COSTAS: We're not going to boycott all of it. I don't think that's going to happen. I think the President of Jimmy Carter's boycott with the '80 Moscow games of the Soviet invasion of Afghanistan, the feeling is that it penalized a lot of athletes and it really didn't do much good. We understood what Carter's motivation was but the outcome didn't back up what his objective was. I think it's still possible that the U.S. and other nations could boycott the opening ceremony but I think President Bush's approach right now is that he would rather use it as a carrot to say, look, don't make me boycott this opening ceremony, don't make me join those nations that are already saying they are going to step aside. Make these changes, give me a good faith understanding that you are going to do some things that we'll be comfortable with and then I'll show up.

GLENN: I mean, Bob, they were sending us lead-covered toys and we didn't do anything. They were sending us toys covered in lead paint.

COSTAS: Yeah, you know, the whole world quivers at the thought of what happened if they were cut out of the Chinese economy.

GLENN: Yeah.

COSTAS: You've got a fifth of the world's population, an economy growing at the rate of more than 10% a year. Without Chinese involvement, if you were to remove that, think of the impact on the American economy and a number of American corporations who are already linked with China. So it's a complicated situation.

GLENN: Hey, let me change the subject to Tiger Woods who I think is the ultimate male. I mean, he's rich, he's good looking, he's a good guy, married to a supermodel, lives a lot of time on a boat. I mean, how sweet is that life?

COSTAS: You can find much to criticize about that.

GLENN: No, you really can't. Let me ask you this. I saw this story last week and it was in, I think Advertising Age or something like that. I didn't even know they did this. Is it really, is it like this with all golfers? This is right from an advertising agent. Nike has already scripted what Tiger Woods is going to wear each day at the Masters.
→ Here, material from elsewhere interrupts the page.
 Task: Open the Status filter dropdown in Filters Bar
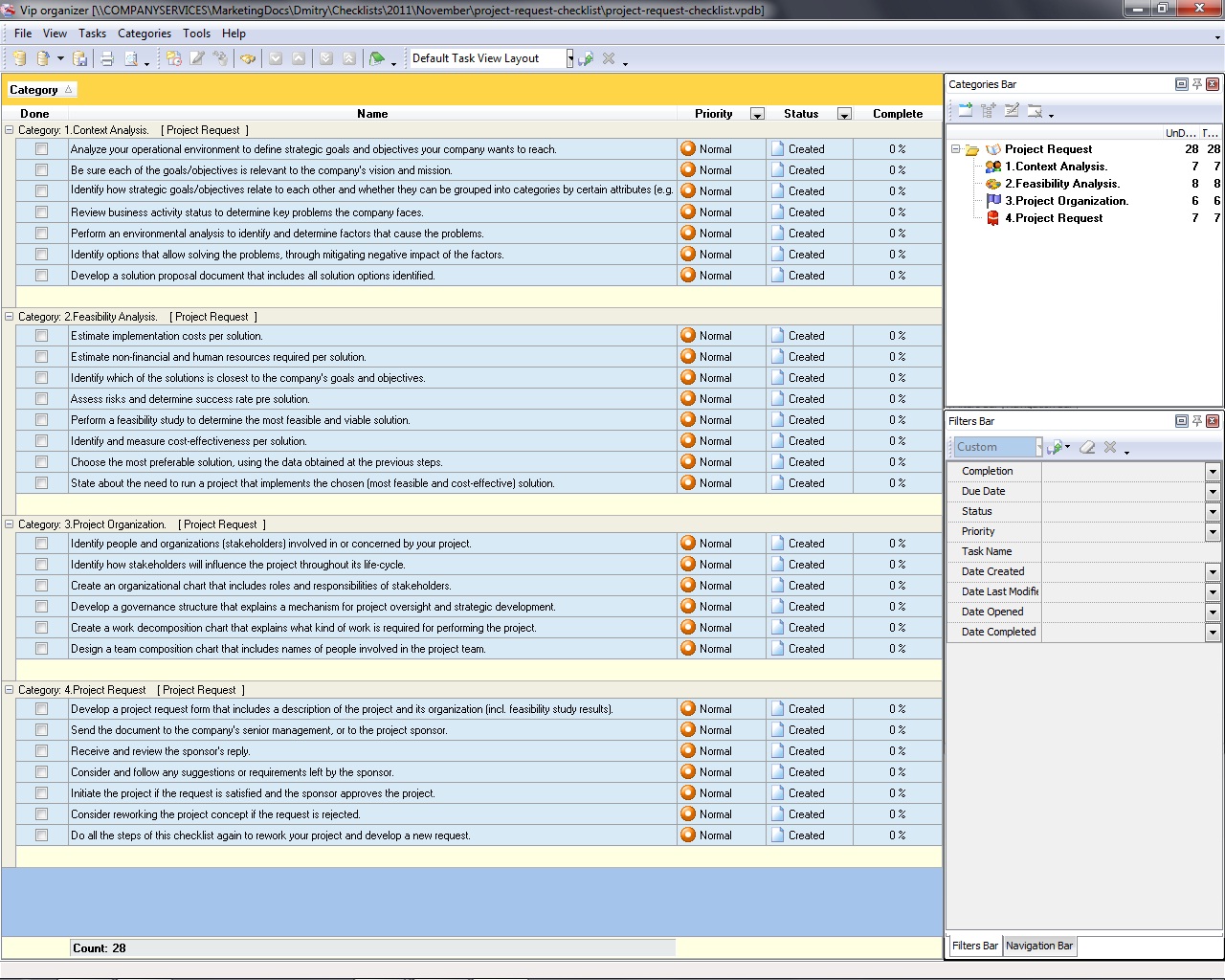point(1212,511)
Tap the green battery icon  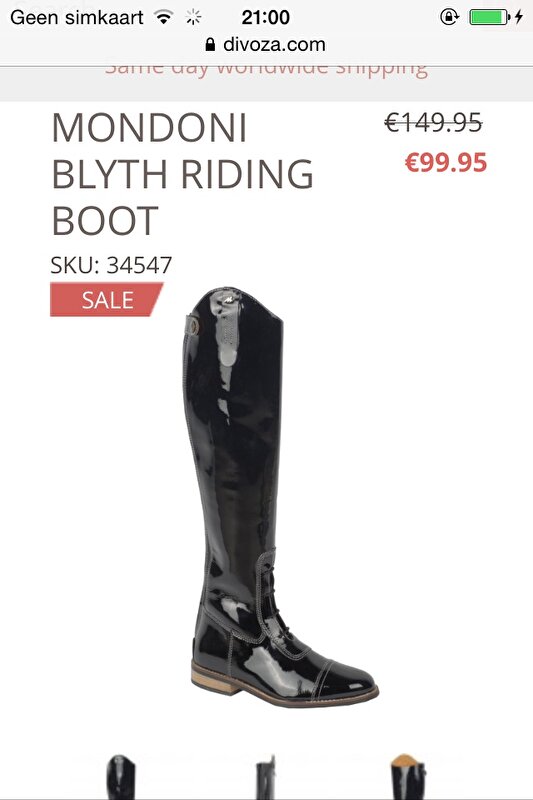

Thursday it's a pink and khaki striped polo shirt with khaki pants, today is a mock black turtleneck with gray plaid pants. Saturday Tiger will wear a white striped polo shirt with black pants. On Sunday a magenta and pink polo with pink vertical stripes and black pants. He is wearing a white hat for the first three rounds and a black hat on Sunday. His wear will be available retail, blah, blah, blah. Final decision has also been made for what he's wearing at the U.S. open. Is it really that scripted for everybody?

COSTAS: Not for everybody. Most of the tough golfers have some kind of connection with one company or another and you'll see they're wearing caps or shirts that promote that company. But Tiger's in a world of his own. When Tiger isn't in a tournament or when he's not high on the leader board, the television ratings plummet. His mere premise jacks the television ratings up and he is -- Nike has taken to the -- I mean, they don't give Tiger Woods, "Hey, what do you wear, Tiger, you wear a large, an extra large, a medium, here it is off the rack." No, they make these things for him form-fitting. He is in perhaps the best physical shape of any golfer we've ever seen. They make these things almost like a superhero outfit for him. You can't take your eyes off of him. He just has such a striking physical presence and they know that in addition to selling golf equipment and what not, people are going to look at Tiger Woods and these outfits and say, hey, where do I get one of those. And Nike will happily sell it to you. The difference is you will not look like Tiger Woods once you put it on.

GLENN: Yeah. You know what, have you noticed he is starting to look more and more like his dad?

COSTAS: Well, I notice he's losing a little bit of hair, which is the one flaw maybe in his physical appearance. When he takes his hat off in celebration times, you can see that, but --

GLENN: I saw a picture. Look at -- let's see. This is the New York Times. Look at the sports page, front sports page of the "New York Times," him at the Masters. I think he is starting to look more and more like his dad. Maybe it's just the shot. Is he the most dominant athlete of all time?

COSTAS: You know, you can make a case that no one has ever been better at their sport than Tiger Woods. As great as Michael Jordan was and he won the six titles and all the scoring championships, I don't think other people felt like they had almost no chance to beat him. The other golfers know that if Tiger has his A game, they're cooked, that they're playing for second place. I don't know that Babe Ruth at his best or Wayne Gretzky at his best or whomever you want to note was better at their sport or as good at their sport as Tiger Woods at his best is to golf. Now, some people would argue that even though golfers clearly aren't athletes, they are not the same as Olympic athletes or basketball players or football players, that maybe it's in a different category. But if we consider them all the same, then I couldn't put anybody ahead of Tiger Woods.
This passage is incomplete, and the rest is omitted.